The Full Tilt Collapse
Of course, it all came apart when the bluff Full Tilt was running was exposed. The DOJ froze online poker in the U.S., and Full Tilt — absent of the ability to bring in revenue from its U.S. customers — had to return millions and millions of dollars that it just didn’t have. Lederer, despite his own mea culpa in 2016, and a few others most closely associated with Full Tilt are viewed dimly by many in poker.
Unfortunately for poker at-large, a similar constellation of poker stars has not emerged since many of the Full Tilt stars were tarred with the scandal of the website’s collapse and the financial distress it caused for many of its customers. That’s not to say that more recent poker players aren’t as talented. In truth, every generation of poker players is arguably more talented as the game evolves. However, the chemistry just hasn’t been there among more recent players, or if there is star potential it’s not reaching popular audiences.
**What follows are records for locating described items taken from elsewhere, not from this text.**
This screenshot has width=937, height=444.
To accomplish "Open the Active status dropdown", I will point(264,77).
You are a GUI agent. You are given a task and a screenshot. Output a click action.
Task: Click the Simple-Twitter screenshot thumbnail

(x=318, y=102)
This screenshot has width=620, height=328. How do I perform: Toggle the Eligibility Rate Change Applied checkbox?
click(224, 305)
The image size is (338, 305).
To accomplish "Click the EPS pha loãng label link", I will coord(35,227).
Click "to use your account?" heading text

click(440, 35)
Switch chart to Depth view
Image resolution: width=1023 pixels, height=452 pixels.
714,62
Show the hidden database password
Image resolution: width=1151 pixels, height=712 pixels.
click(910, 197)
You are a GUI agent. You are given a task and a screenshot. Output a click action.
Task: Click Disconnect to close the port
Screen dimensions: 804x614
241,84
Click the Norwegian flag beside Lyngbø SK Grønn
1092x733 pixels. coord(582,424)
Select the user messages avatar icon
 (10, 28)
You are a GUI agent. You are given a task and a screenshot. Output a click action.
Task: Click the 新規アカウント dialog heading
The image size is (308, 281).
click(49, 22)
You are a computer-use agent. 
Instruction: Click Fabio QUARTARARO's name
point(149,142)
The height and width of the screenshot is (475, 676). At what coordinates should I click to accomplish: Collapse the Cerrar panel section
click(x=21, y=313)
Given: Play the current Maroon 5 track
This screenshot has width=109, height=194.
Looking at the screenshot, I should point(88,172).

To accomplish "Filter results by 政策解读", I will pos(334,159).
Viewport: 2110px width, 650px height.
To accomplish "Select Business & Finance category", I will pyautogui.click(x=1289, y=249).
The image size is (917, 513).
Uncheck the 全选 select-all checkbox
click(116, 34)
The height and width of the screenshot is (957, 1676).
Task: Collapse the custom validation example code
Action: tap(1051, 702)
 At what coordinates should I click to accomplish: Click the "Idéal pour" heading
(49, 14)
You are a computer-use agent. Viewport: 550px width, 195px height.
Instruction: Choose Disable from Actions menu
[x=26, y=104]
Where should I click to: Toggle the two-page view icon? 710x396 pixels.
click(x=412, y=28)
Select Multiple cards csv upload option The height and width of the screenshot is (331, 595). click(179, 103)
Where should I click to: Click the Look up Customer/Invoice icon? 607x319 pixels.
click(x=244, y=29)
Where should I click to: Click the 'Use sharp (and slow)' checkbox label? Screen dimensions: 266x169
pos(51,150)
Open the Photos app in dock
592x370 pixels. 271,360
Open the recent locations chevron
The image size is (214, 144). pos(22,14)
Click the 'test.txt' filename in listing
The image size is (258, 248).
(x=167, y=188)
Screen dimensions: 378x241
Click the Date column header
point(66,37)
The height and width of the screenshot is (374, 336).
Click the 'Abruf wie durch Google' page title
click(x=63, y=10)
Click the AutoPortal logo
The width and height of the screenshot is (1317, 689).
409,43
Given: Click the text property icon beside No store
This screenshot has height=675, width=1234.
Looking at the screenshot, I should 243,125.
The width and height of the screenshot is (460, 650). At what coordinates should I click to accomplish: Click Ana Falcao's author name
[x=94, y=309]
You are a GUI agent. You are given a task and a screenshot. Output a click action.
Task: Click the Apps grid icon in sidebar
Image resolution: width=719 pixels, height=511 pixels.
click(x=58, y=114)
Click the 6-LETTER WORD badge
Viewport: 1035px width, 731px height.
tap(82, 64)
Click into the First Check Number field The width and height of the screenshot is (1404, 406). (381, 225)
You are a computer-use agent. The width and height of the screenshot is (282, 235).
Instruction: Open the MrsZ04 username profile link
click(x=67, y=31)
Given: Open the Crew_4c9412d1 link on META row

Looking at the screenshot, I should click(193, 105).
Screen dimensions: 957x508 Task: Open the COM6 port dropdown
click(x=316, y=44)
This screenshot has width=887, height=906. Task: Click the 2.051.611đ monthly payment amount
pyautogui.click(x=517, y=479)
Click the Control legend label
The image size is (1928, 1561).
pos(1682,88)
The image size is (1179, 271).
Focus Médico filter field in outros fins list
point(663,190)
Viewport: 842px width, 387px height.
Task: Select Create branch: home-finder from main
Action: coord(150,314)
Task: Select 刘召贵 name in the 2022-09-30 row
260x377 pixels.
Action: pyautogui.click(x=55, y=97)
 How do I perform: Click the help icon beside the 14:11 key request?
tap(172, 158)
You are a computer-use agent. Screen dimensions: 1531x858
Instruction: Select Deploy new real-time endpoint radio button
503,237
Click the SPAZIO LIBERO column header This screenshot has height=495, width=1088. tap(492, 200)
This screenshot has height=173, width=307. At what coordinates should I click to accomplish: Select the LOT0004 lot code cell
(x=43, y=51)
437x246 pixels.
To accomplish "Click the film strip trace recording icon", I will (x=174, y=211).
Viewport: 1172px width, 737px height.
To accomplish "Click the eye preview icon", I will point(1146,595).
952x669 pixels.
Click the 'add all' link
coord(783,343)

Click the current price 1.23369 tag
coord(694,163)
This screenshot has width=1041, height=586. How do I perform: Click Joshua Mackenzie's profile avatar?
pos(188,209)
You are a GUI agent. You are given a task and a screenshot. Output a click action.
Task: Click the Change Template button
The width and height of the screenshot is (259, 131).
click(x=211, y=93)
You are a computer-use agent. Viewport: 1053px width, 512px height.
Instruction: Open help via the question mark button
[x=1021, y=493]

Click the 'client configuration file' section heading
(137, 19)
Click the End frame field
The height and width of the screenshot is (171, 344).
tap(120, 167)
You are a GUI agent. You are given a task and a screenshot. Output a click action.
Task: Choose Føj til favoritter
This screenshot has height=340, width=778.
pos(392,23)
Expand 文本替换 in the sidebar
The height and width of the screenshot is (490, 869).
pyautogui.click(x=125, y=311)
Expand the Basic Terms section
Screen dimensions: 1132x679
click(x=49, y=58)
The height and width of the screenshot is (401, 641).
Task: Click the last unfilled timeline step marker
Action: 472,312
“I think it can happen again. I think there can be celebrity poker players,” Pappas said. “But I think it will take some convergence of social media and broadcast media.”
Poker Revival Isn’t Impossible
Revivals have happened in other sports. There was a time when golf, in the fading twilight of the Palmer-Nicklaus-Player era, was bereft of star power. Then along came a couple of guys named Tiger Woods and Phil Mickelson.
There’s a lot of potential magic in a digital poker platform. Internet poker doesn’t have to be all avatars and alphabet-soup online handles, the way it is now. Poker operators need to think about a strategy to cultivate star players.
Operators need to apply some technological genius to the online game, integrating it with network-quality over-the-top broadcasts; marry online with brick-and-mortar action in glamorous casinos when the pandemic is over; and then promote men and women with charisma who can play the game with guile and panache. Finally, they need to encourage everyday players by offering them the legitimate possibility that they, too, can be a celebrity poker player.
Sound almost impossible? Well, it did happen before.